The Hard Taco song for July is called, "Brady." It's about this guy, whose owner was savvy enough to beat the rest of high society to commissioning a Hard Taco song. If you have designs on appointing a splendid Court Composer, I am now available.
|Sorry for the delay, Flemish duchesses. I've been working on this.|
Placid Teenage Hormones
McDonald's once had a promotion that anyone who bought a sandwich would become eligible to purchase An American Tail: Fievel Goes West on VHS for $3. I was 16 years old, and although I had not seen this movie or its predecessor, An American Tail, I found myself spending down my allowance savings so I could have four copies.
I was in a phase, I suppose, and it probably had to do with hormones. Not the ordinary teenage hormones often portrayed as raging, but the lesser-known glandular secretions that drive young men to purchase impractical and obscure things as a means of self-expression. For Chanukah, I gave my parents and sister the autobiographies of different Star Trek actors, even though none of us were Trek-heads. I tried to explain that the memoir of a still-closeted George Takei was the campiest and most bizarre thing in the bookstore. Thanks to hormones, my developing teenage brain concluded that this randomness made it relevant. So relevant, that asking for a gift receipt would have been sacrilege. Why couldn't my family appreciate that?

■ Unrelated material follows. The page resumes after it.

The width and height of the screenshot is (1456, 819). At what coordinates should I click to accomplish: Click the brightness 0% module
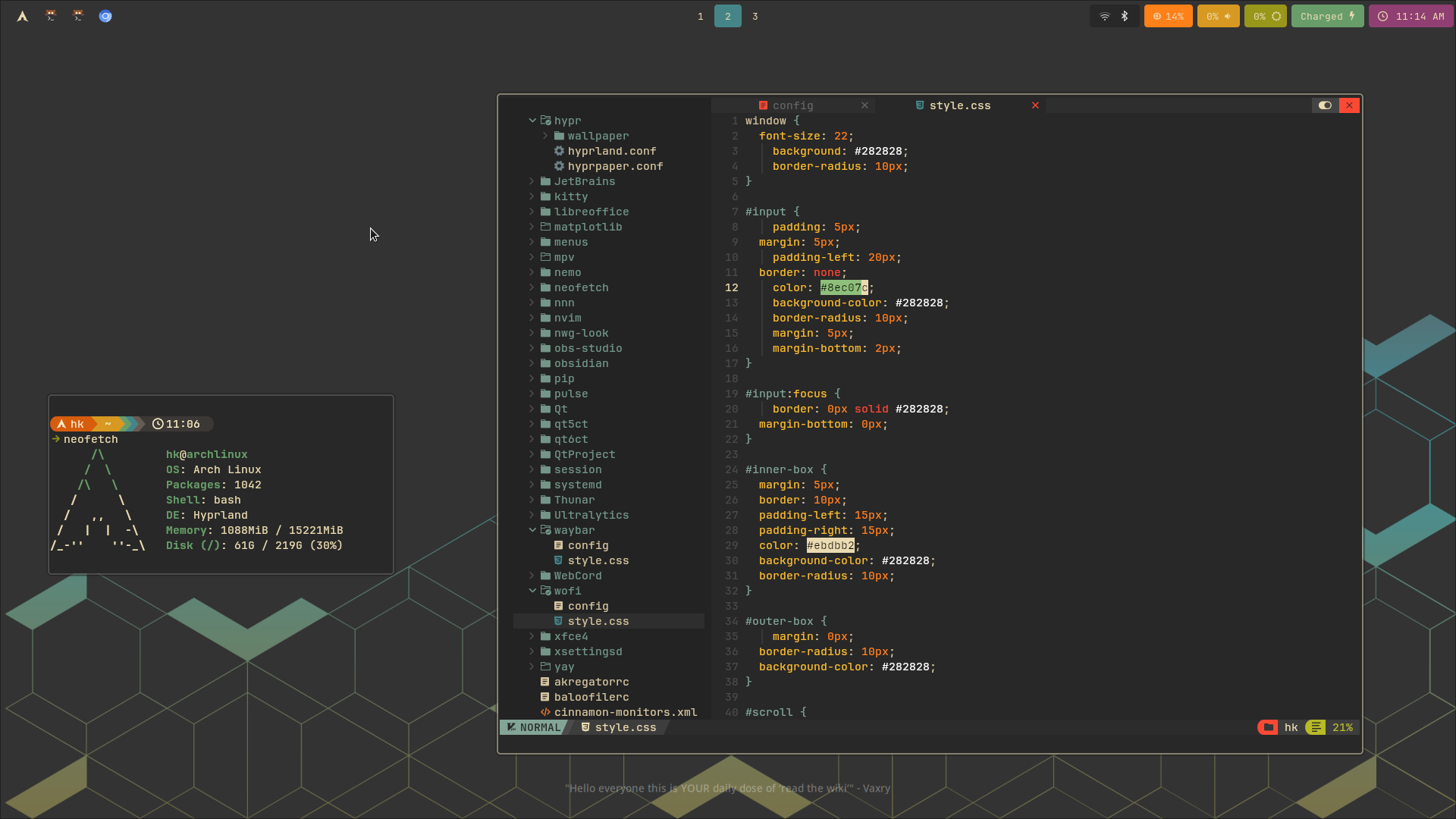pyautogui.click(x=1266, y=16)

These same hormones left me indifferent to mediocre movies, but furiously obsessed with REALLY bad ones. That was why I had no choice but to buy four copies of Fievel Goes West.
I was surprised to discover, then, that Fievel Goes West was actually a wonderful movie. It had a strong cast, beautiful hand-drawn art, and a gorgeous score (R.I.P. James Horner). Notably, by changing one letter in the titles of both the original movie and the sequel, one could make a series of perfectly acceptable porn parodies... IN American Tail and Fievel Does West.
(Of less interest is that by changing just a couple more letters, one could make an archaic religious propaganda brochure... Fie, evil! God's Best.)
I've seen Fievel Goes West over 30 times. Hands down, it is my favorite movie. I transcribed the whole script and memorized every line. I scoured eBay for Fievel-themed trading cards. I wrote fan fiction. I spent hours at the library looking up old newspaper reviews of the movie, photocopied them and compiled them into a three ring binder. I even wrote a Rocky Horror-eque script for audience participation, in which there is a great running gag about Fievel's father having no neck. Here are some examples:
Papa: Fievel's birthday is coming. And we don't even have enough money (FOR A NECK!!!) for presents.
Cat R. Waul: Now for my part.
(We can't see your part because you're wearing a @&*$! HAT!!!)
Chula: Hey Boss, what's a (MAYFLY???) subversive?
Cat R. Waul: Someone who doesn't have very long to live.
Papa: Ha! Our little Fievel is not so little no more!
(BUT YOUR NECK IS!!!)
I recommend joining me for a screening. It's one of the few socially acceptable forums for screaming obscenities at immigrants.
Amblin Entertainment made one serious mistake that doomed Fievel to humdrum box office mojo. The movie appeared in theaters on November 22, 1991, the exact same day that Disney released Beauty and the Beast. It's hard to fault the holiday moviegoers for choosing Princess Belle over Fievel Mousekewitz.
In contrast, I'm sure the XXX Fievel parody fared better than Booty and the Yeast, which was admittedly intended for a niche market.